▸ **Exercise brief**:
Once you reach the line containing "Click the settings gear icon in sidebar" in the data below, restate each line word for word up to and including the one containing "The height and".

▸ **Raw data**:
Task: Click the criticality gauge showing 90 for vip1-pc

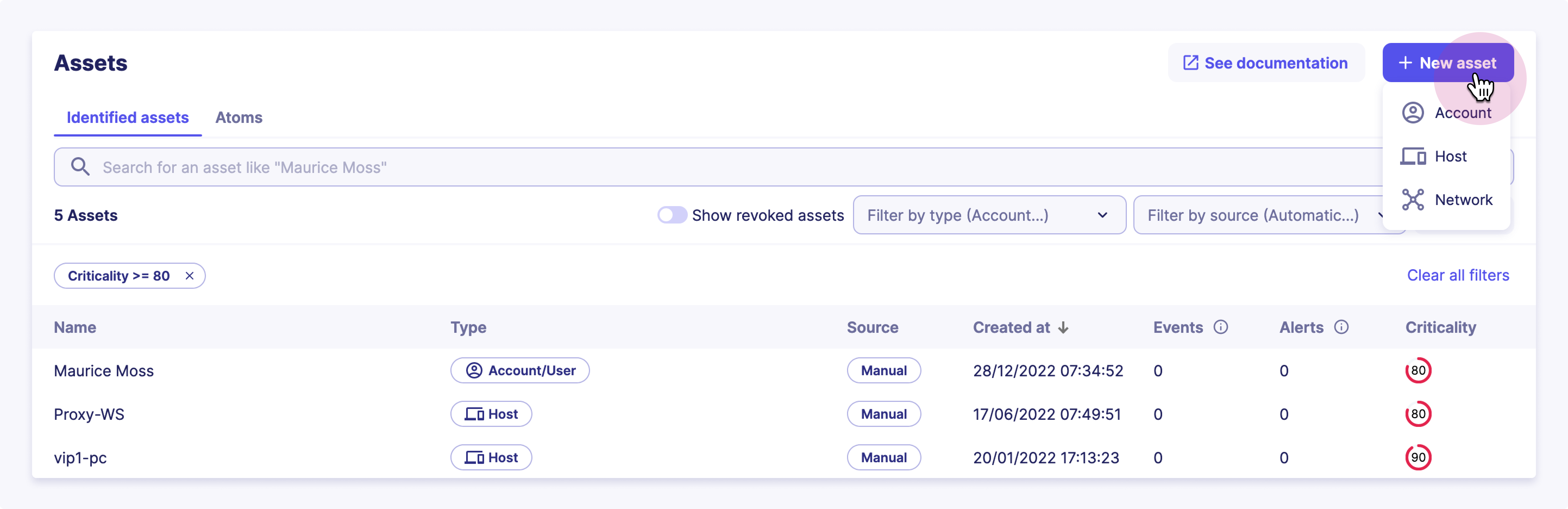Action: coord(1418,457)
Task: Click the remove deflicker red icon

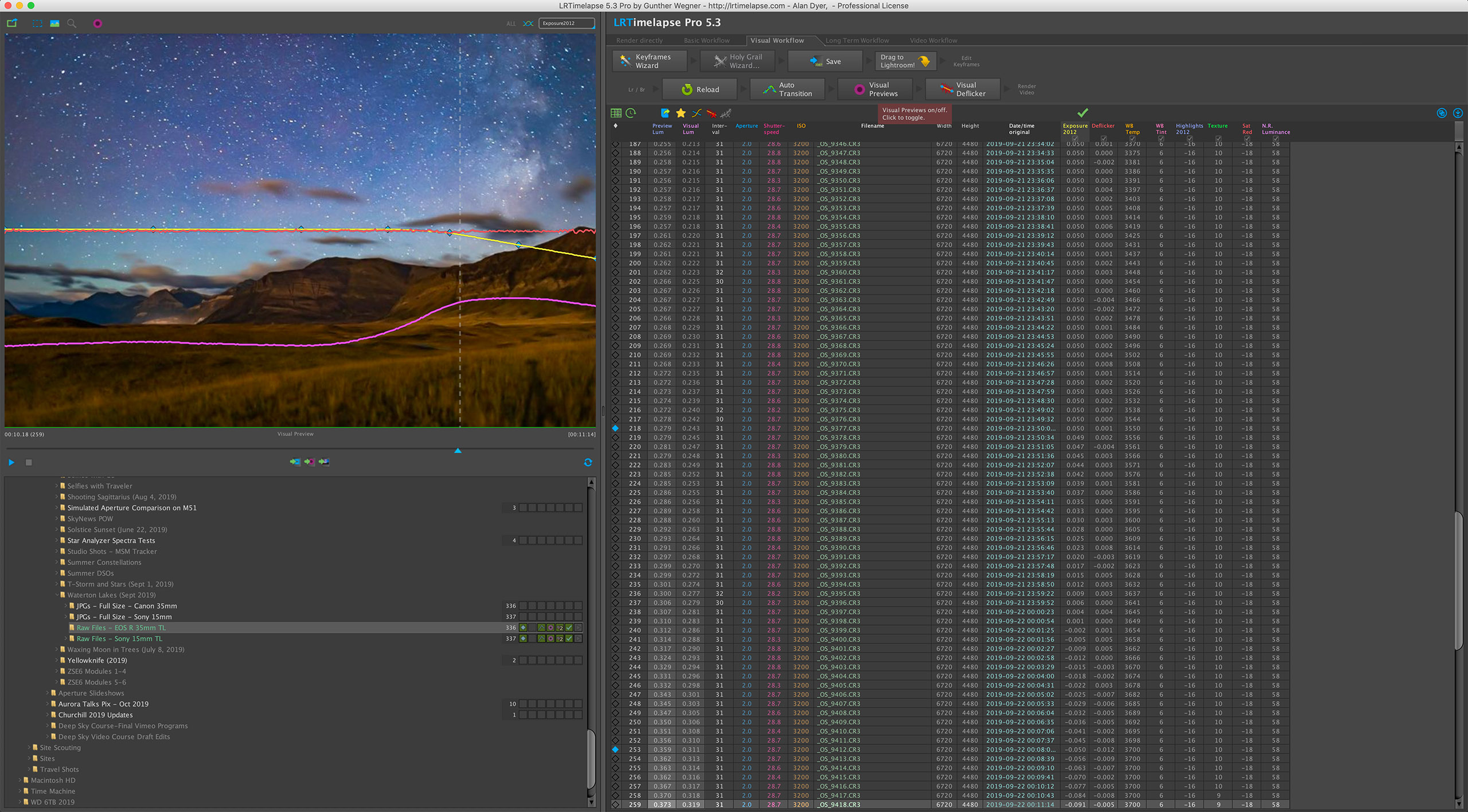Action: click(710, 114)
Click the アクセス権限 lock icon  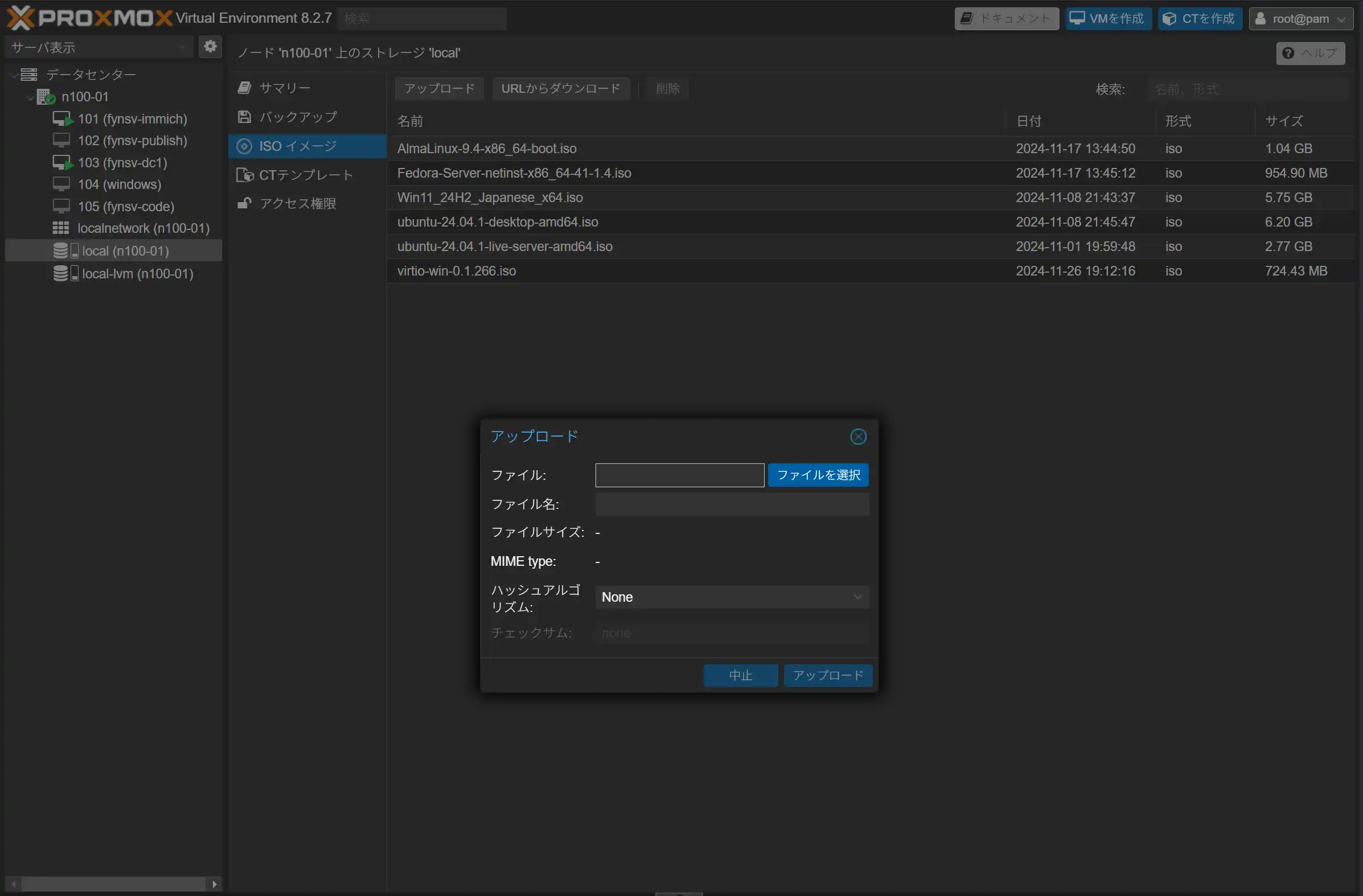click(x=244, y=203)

--

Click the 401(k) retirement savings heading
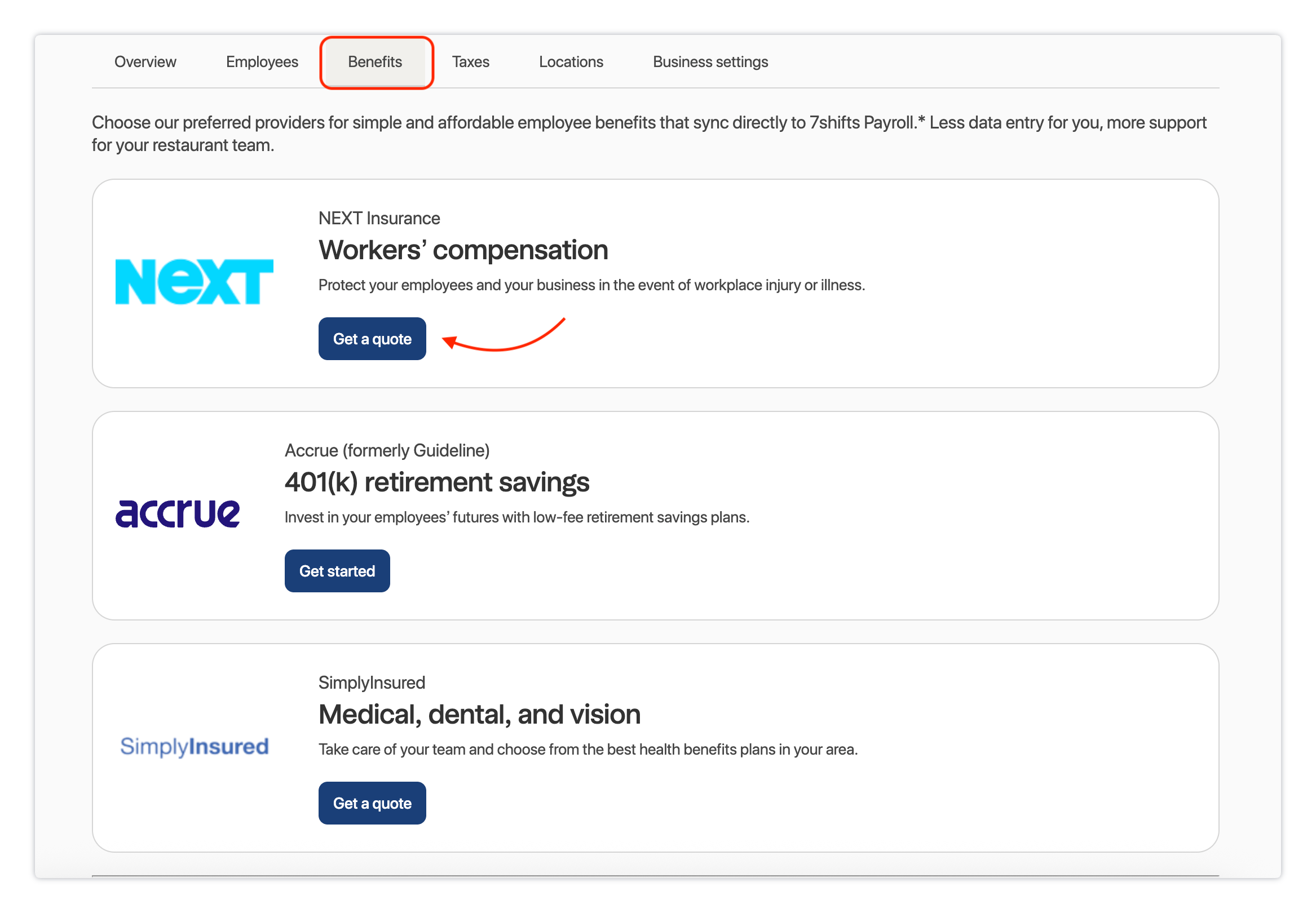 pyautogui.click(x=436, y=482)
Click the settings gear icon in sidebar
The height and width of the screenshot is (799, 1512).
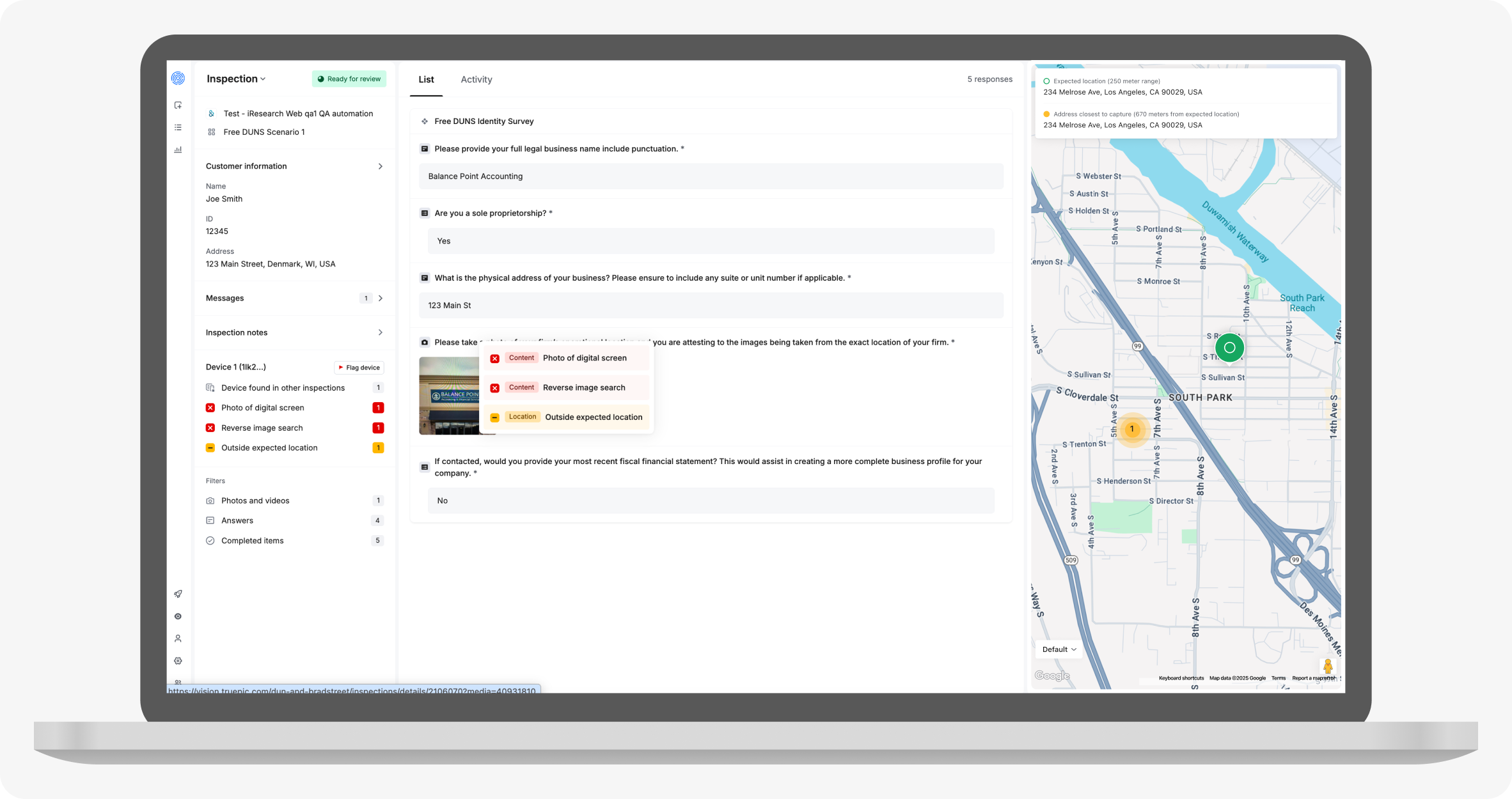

==

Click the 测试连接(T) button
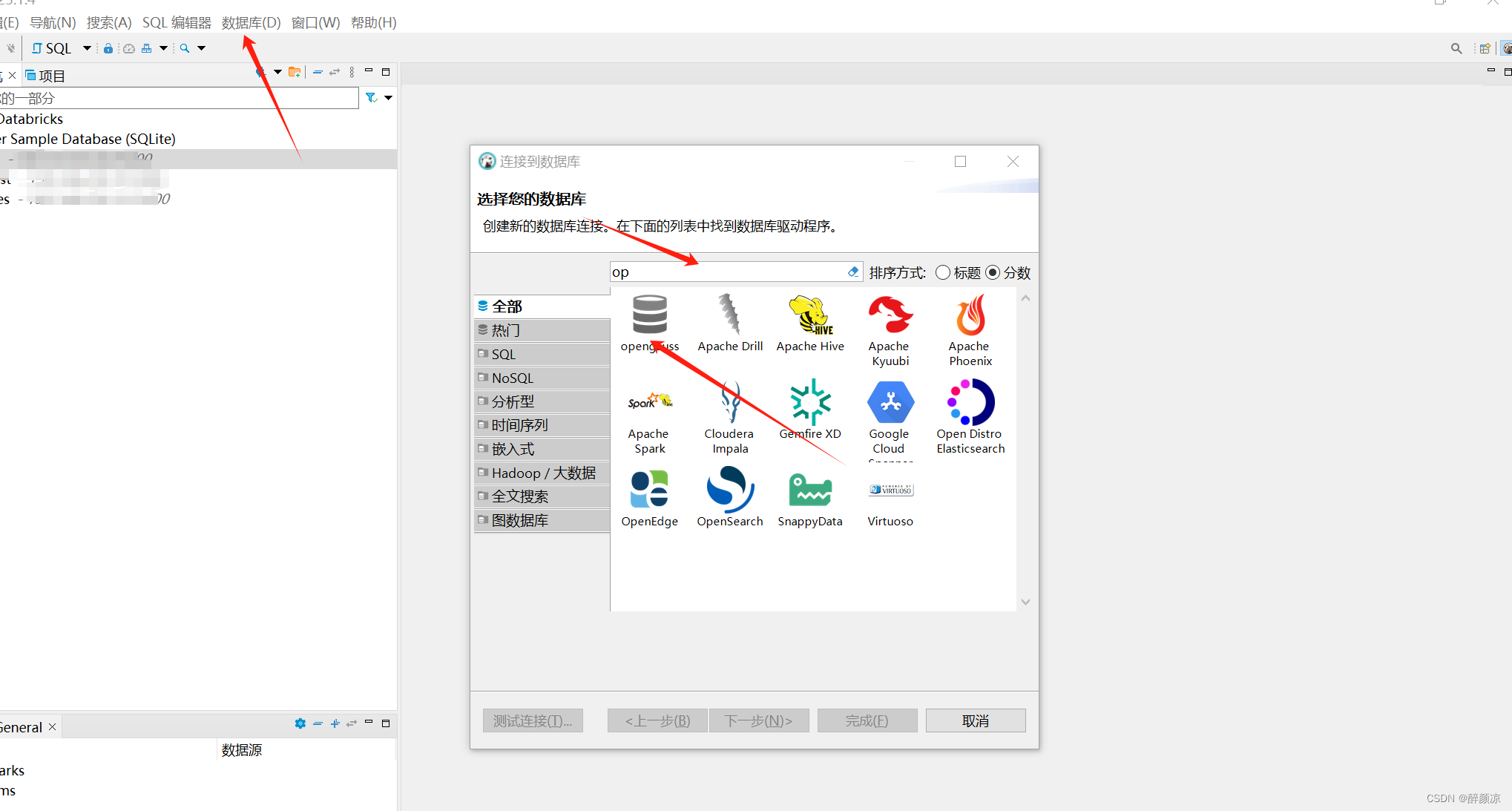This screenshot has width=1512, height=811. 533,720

▸ **Task output**:
Click the settings gear icon in sidebar
The height and width of the screenshot is (799, 1512).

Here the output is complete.